Re: [xdp-hints] Re: [PATCH RFC bpf-next 32/52] bpf, cpumap: switch to GRO from netif_receive_skb_list()

Alexander Lobakin <aleksander.lobakin@xxxxxxxxx> · Mon, 19 Aug 2024 16:50:52 +0200

From: Jesper Dangaard Brouer <hawk@xxxxxxxxxx>
Date: Tue, 13 Aug 2024 17:57:44 +0200

> 
> 
> On 13/08/2024 16.54, Toke Høiland-Jørgensen wrote:
>> Alexander Lobakin <aleksander.lobakin@xxxxxxxxx> writes:
>>
>>> From: Alexander Lobakin <aleksander.lobakin@xxxxxxxxx>
>>> Date: Thu, 8 Aug 2024 13:57:00 +0200
>>>
>>>> From: Lorenzo Bianconi <lorenzo.bianconi@xxxxxxxxxx>
>>>> Date: Thu, 8 Aug 2024 06:54:06 +0200
>>>>
>>>>>> Hi Alexander,

[...]

>>> I did tests on both threaded NAPI for cpumap and my old implementation
>>> with a traffic generator and I have the following (in Kpps):
>>>
> 
> What kind of traffic is the traffic generator sending?
> 
> E.g. is this a type of traffic that gets GRO aggregated?
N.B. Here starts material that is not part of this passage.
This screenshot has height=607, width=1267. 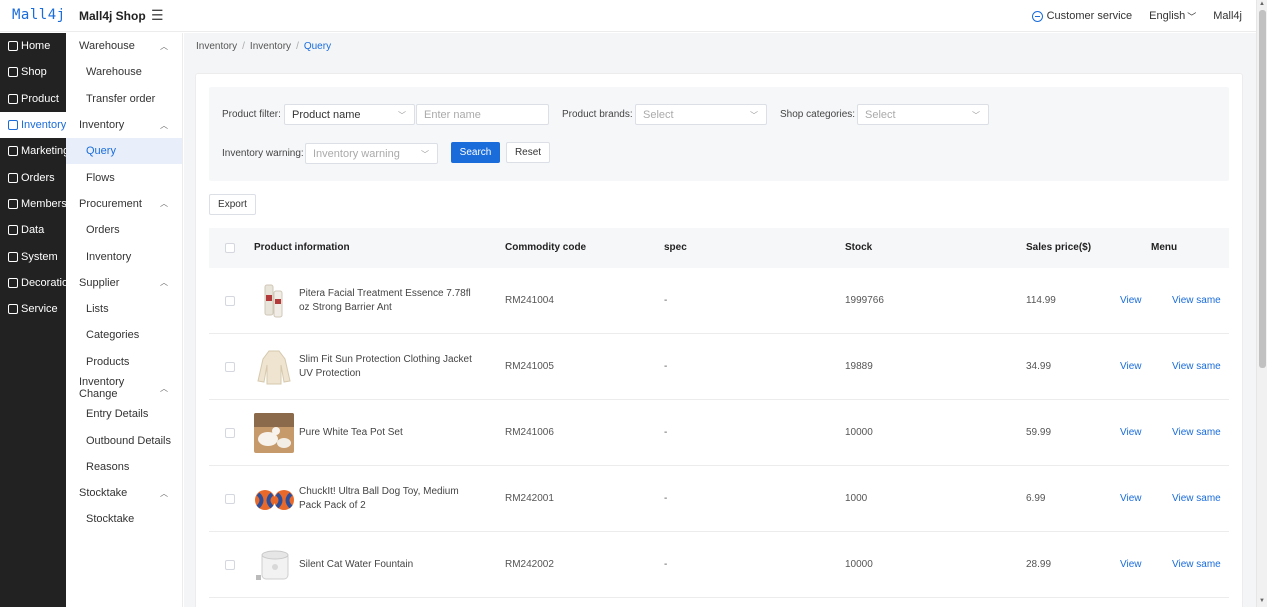 What do you see at coordinates (40, 310) in the screenshot?
I see `sidebar-item-label: Service` at bounding box center [40, 310].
Yes. It's UDP, with the UDP GRO enabled on the receiver.

> 
>>>              direct Rx    direct GRO    cpumap    cpumap GRO
>>> baseline    2900         5800          2700      2700 (N/A)
>>> threaded                               2300      4000
>>> old GRO                                2300      4000
>>>
> 
> Nice results. Just to confirm, the units are in Kpps.
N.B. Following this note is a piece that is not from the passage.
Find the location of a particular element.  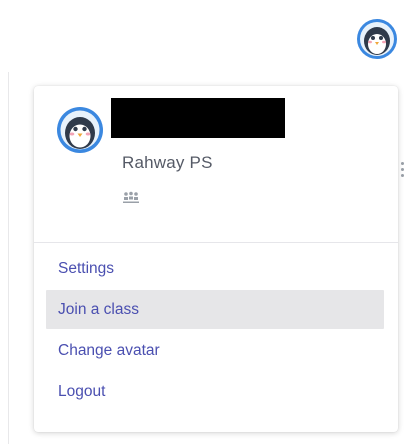

school-name: Rahway PS is located at coordinates (168, 162).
Yes. I.e. cpumap was giving 2.7 Mpps without GRO, then 4.0 Mpps with it.

> 
> 
>>> IOW,
>>>
>>> 1. There are no differences in perf between Lorenzo's threaded NAPI
>>>     GRO implementation and my old implementation, but Lorenzo's is also
>>>     a very nice cleanup as it switches cpumap to threaded NAPI
>>> completely
>>>     and the final diffstat even removes more lines than adds, while mine
>>>     adds a bunch of lines and refactors a couple hundred, so I'd go with
>>>     his variant.
>>>
>>> 2. After switching to NAPI, the performance without GRO decreases (2.3
>>>     Mpps vs 2.7 Mpps), but after enabling GRO the perf increases hugely
>>>     (4 Mpps vs 2.7 Mpps) even though the CPU needs to compute checksums
>>>     manually.
>>
>> One question for this: IIUC, the benefit of GRO varies with the traffic
>> mix, depending on how much the GRO logic can actually aggregate. So did
>> you test the pathological case as well (spraying packets over so many
>> flows that there is basically no aggregation taking place)? Just to make
>> sure we don't accidentally screw up performance in that case while
>> optimising for the aggregating case :)
>>
> 
> For the GRO use-case, I think a basic TCP stream throughput test (like
> netperf) should show a benefit once cpumap enable GRO, Can you confirm
> this?

Yes, TCP benefits as well.

> Or does the missing hardware RX-hash and RX-checksum cause TCP GRO not
> to fully work, yet?

GRO works well for both TCP and UDP. The main bottleneck is that GRO
calculates the checksum manually on the CPU now, since there's no
checksum status from the NIC.
Also, missing Rx hash means GRO will place packets from every flow into
the same bucket, but it's not a big deal (they get compared layer by
layer anyway).

> 
> Thanks A LOT for doing this benchmarking!

I optimized the code a bit and picked my old patches for bulk NAPI skb
cache allocation and today I got 4.7 Mpps 🎉
IOW, the result of the series (7 patches totally, but 2 are not
networking-related) is 2.7 -> 4.7 Mpps == 75%!

Daniel,

if you want, you can pick my tree[0], either full or just up to

"bpf: cpumap: switch to napi_skb_cache_get_bulk()"

(13 patches total: 6 for netdev_feature_t and 7 for the cpumap)

and test with your usecases. Would be nice to see some real world
results, not my synthetic tests :D

> --Jesper

[0]
https://github.com/alobakin/linux/compare/idpf-libie-new~52...idpf-libie-new/

Thanks,
Olek